As recently as 10 years ago, if you were a grandparent in Pennsylvania and wanted to gain custody of your grandchildren for their own good, it was much simpler to do so. Family bloodlines and the existing family relationship were usually enough to allow grandparents to take custody of grandchildren if it was clear that their current parental situation was harmful.
These days things are not quite so simple and fast. Thanks to changes in the laws of civil procedures enacted in 2010 and 2013, grandparents-even when a clear relationship is established-have to jump through many more hoops before custody can be awarded.
Proof Of Care
One of the biggest changes to how grandparent custody works is a matter of parenting. In the past, if grandparents were only occasional visitors to the grandchild, but realized the family situation was getting bad, it might still be possible to get custody of the grandchildren and put them into a better environment.
Today, there is a requirement known as "loco parentis," which means that the grandparents are, in some capacity, already acting as parents to the child. If that requirement hasn't been met, there are other conditions that may apply that will still allow for a granting of custody.
Having an established relationship with the grandchild is another important requirement. This relationship must have either occurred with the consent of a parent, or by order of the court in cases where grandparents have filed for visitation rights.
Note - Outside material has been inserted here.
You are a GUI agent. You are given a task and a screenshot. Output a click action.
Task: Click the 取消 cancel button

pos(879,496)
There is also a requirement that the grandparents have already assumed-or are willing to assume-responsibility for the caring of the grandchildren.
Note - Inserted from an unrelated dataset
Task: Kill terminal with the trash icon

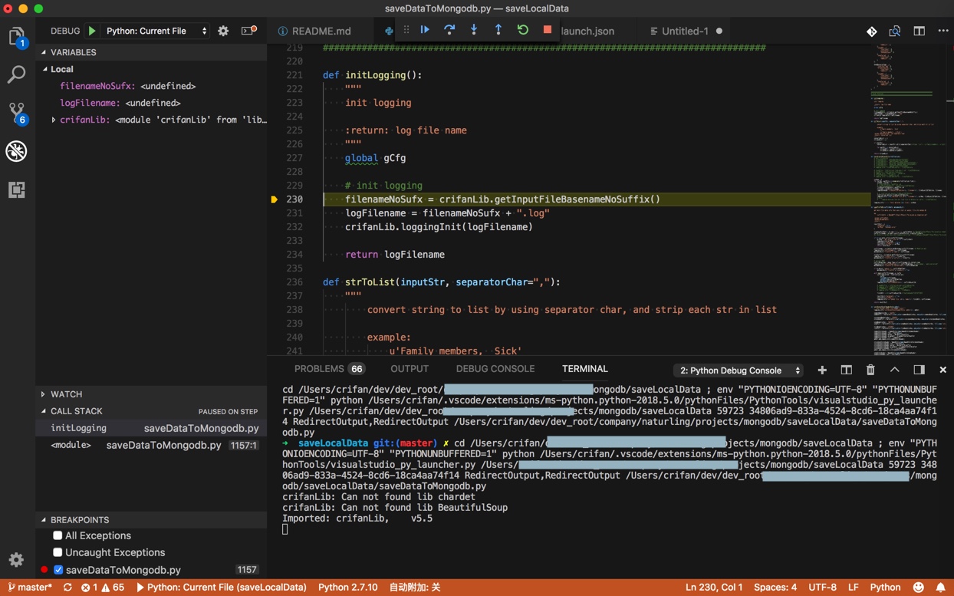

In addition to the established relationship, one of three possible requirements has to be in place before grandparents will be considered for custody. A child must be shown to be either a dependent, or to have been in the care of the grandparents already for at least one year, or at risk from neglect, abuse or other hazards if custody remains with the parents.
Passing The Test
There is also an evaluation that takes place now that grandparents wishing for partial custody or visitation rights must pass before any access can be issued. The test includes, among other things, a presentation of proof that actually having visitation rights would be beneficial for the child, as well as proof that granting such visitation rights would not negatively impact the relationship that a child already has with parents.
While these requirements seem very restrictive to grandparents, things are far more complicated in the 21st century when it comes to grandparent/grandchild/parent relationships. Disagreements from lifestyle choices, sexual orientation and even political ideology may all have an impact on parent/grandparent relationships that may cause grandparents to believe a grandchild's welfare is endangered when it is a simple difference of opinion, rather than a genuine threat to a grandchild's welfare.
Because of the complexity of these modern, 21st century relationships, it's important to consult with a family law lawyer if you are seriously thinking about taking the steps for a more legally recognized form of custody.